WHAT IS NEEDED: In the entries below, find the line containing "Task: Choose Wenn gehalten repeat option" and the line containing "Given: Select the blue 伯伦 avatar circle". Copy those two lines and everything between them exactly, and only that.

**********

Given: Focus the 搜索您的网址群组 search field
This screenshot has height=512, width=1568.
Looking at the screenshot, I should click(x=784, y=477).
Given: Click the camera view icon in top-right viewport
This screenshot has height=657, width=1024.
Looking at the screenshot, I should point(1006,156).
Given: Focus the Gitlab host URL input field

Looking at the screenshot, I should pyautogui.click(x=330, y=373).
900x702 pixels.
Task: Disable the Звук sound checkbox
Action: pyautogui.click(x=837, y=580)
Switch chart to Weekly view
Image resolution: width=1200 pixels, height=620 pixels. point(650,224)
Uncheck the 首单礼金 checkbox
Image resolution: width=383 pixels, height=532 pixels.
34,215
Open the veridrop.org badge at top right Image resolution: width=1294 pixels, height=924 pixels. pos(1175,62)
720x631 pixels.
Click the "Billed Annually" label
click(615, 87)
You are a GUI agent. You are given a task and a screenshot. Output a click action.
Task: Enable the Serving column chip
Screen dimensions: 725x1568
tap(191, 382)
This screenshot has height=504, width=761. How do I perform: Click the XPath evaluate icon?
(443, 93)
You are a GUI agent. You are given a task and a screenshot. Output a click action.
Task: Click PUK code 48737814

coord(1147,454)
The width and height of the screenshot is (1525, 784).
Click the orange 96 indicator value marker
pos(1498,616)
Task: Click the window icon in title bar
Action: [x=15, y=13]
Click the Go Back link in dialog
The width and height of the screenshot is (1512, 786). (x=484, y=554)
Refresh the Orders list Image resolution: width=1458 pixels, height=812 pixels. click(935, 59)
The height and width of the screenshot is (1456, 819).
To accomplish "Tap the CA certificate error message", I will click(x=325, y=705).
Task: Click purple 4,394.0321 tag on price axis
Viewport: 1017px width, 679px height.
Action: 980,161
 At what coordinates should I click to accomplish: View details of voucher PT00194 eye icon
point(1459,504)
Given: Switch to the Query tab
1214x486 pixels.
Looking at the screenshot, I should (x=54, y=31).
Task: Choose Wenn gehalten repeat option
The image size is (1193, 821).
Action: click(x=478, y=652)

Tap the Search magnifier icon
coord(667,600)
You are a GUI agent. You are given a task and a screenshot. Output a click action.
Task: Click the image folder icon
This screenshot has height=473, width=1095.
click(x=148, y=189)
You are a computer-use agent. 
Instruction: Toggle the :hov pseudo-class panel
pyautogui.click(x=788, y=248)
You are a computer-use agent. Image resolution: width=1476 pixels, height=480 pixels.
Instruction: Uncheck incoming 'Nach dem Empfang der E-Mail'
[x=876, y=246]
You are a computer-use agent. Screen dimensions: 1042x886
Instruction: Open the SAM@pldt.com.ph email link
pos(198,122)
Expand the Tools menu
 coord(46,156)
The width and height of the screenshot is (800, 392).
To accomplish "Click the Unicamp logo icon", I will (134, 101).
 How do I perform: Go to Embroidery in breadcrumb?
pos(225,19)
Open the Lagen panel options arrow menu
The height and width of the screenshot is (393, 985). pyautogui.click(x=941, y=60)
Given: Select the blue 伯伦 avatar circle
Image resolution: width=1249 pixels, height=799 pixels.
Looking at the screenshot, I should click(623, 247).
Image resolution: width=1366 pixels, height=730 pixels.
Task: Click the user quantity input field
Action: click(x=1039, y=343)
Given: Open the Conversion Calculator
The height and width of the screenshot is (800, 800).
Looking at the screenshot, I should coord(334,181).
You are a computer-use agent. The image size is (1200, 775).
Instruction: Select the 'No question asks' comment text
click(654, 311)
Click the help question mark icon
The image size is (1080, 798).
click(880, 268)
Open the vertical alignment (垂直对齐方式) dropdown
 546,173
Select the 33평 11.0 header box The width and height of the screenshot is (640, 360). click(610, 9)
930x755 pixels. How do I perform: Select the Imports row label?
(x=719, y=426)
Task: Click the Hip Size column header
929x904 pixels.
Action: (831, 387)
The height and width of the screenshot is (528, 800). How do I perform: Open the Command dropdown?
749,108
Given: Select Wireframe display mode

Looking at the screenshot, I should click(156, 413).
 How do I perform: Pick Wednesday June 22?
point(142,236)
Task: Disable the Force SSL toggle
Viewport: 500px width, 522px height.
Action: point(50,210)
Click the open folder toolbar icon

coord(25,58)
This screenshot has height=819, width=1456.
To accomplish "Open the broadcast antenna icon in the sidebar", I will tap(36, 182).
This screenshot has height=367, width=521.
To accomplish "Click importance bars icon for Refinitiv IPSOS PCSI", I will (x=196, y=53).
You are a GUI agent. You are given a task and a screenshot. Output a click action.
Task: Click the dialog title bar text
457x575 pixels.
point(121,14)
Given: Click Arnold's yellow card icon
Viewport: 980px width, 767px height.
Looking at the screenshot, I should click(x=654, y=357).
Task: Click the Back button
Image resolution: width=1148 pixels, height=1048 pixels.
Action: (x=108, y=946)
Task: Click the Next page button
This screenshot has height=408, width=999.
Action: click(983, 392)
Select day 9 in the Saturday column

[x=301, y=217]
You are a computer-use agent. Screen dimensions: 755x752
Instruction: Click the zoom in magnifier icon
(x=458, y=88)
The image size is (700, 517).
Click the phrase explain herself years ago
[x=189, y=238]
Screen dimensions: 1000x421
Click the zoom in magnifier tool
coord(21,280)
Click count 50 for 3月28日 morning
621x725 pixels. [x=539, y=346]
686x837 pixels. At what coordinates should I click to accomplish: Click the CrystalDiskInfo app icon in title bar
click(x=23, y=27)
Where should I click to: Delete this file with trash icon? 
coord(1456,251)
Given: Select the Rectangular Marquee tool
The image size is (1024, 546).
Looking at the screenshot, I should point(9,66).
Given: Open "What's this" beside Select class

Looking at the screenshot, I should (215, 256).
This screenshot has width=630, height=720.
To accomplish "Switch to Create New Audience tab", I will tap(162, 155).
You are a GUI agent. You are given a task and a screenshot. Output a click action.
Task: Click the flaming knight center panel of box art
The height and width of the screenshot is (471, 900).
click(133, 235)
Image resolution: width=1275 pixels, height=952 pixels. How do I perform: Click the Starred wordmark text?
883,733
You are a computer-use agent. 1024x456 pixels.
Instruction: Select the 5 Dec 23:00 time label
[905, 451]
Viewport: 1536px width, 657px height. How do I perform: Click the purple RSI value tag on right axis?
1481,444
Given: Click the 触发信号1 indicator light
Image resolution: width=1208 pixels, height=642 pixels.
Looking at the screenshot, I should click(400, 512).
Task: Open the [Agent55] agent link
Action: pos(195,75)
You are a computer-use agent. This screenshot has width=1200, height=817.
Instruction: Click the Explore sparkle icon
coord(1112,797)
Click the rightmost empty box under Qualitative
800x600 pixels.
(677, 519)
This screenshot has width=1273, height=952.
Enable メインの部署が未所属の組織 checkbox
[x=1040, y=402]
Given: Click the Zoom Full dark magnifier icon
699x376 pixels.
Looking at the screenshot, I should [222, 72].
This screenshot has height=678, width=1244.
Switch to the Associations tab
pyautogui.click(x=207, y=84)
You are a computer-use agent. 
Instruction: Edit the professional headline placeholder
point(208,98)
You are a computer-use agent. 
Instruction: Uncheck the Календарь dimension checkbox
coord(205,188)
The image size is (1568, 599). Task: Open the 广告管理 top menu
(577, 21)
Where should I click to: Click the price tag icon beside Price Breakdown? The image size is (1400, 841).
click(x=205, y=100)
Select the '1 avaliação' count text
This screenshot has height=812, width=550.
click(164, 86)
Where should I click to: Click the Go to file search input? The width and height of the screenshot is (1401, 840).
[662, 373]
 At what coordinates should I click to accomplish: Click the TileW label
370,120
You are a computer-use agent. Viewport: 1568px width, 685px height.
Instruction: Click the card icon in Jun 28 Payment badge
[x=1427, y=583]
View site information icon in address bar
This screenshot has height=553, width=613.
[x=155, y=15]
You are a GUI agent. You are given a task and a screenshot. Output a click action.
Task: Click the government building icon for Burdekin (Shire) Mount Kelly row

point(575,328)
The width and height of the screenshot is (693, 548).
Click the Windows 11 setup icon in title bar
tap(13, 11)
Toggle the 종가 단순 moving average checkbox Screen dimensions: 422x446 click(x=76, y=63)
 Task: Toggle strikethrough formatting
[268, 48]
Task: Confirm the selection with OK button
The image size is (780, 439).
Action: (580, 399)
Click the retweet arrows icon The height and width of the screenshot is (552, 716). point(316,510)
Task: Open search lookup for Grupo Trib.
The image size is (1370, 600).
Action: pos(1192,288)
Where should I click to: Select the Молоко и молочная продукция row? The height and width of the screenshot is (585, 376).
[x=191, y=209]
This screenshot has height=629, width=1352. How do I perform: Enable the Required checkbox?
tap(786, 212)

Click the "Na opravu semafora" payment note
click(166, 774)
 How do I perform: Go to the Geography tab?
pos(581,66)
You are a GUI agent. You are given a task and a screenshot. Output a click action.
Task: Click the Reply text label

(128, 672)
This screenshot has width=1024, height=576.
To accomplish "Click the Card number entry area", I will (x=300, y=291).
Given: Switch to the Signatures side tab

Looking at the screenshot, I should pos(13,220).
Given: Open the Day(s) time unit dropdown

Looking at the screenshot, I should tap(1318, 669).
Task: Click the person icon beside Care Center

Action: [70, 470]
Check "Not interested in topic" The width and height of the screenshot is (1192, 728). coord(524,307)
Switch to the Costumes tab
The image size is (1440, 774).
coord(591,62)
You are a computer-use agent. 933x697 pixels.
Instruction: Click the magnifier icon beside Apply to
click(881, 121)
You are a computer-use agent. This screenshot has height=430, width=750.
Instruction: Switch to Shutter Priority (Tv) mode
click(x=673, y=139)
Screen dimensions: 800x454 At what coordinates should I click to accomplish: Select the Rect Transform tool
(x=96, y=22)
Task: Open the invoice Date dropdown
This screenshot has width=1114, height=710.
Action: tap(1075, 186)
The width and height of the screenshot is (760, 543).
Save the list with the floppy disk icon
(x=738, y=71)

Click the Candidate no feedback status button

**********

RESPONSE BOX:
Task: Choose Wenn gehalten repeat option
The image size is (1193, 821).
Action: click(x=478, y=652)

Tap the Search magnifier icon
coord(667,600)
You are a GUI agent. You are given a task and a screenshot. Output a click action.
Task: Click the image folder icon
This screenshot has height=473, width=1095.
click(x=148, y=189)
You are a computer-use agent. 
Instruction: Toggle the :hov pseudo-class panel
pyautogui.click(x=788, y=248)
You are a computer-use agent. Image resolution: width=1476 pixels, height=480 pixels.
Instruction: Uncheck incoming 'Nach dem Empfang der E-Mail'
[x=876, y=246]
You are a computer-use agent. Screen dimensions: 1042x886
Instruction: Open the SAM@pldt.com.ph email link
pos(198,122)
Expand the Tools menu
 coord(46,156)
The width and height of the screenshot is (800, 392).
To accomplish "Click the Unicamp logo icon", I will (134, 101).
 How do I perform: Go to Embroidery in breadcrumb?
pos(225,19)
Open the Lagen panel options arrow menu
The height and width of the screenshot is (393, 985). pyautogui.click(x=941, y=60)
Given: Select the blue 伯伦 avatar circle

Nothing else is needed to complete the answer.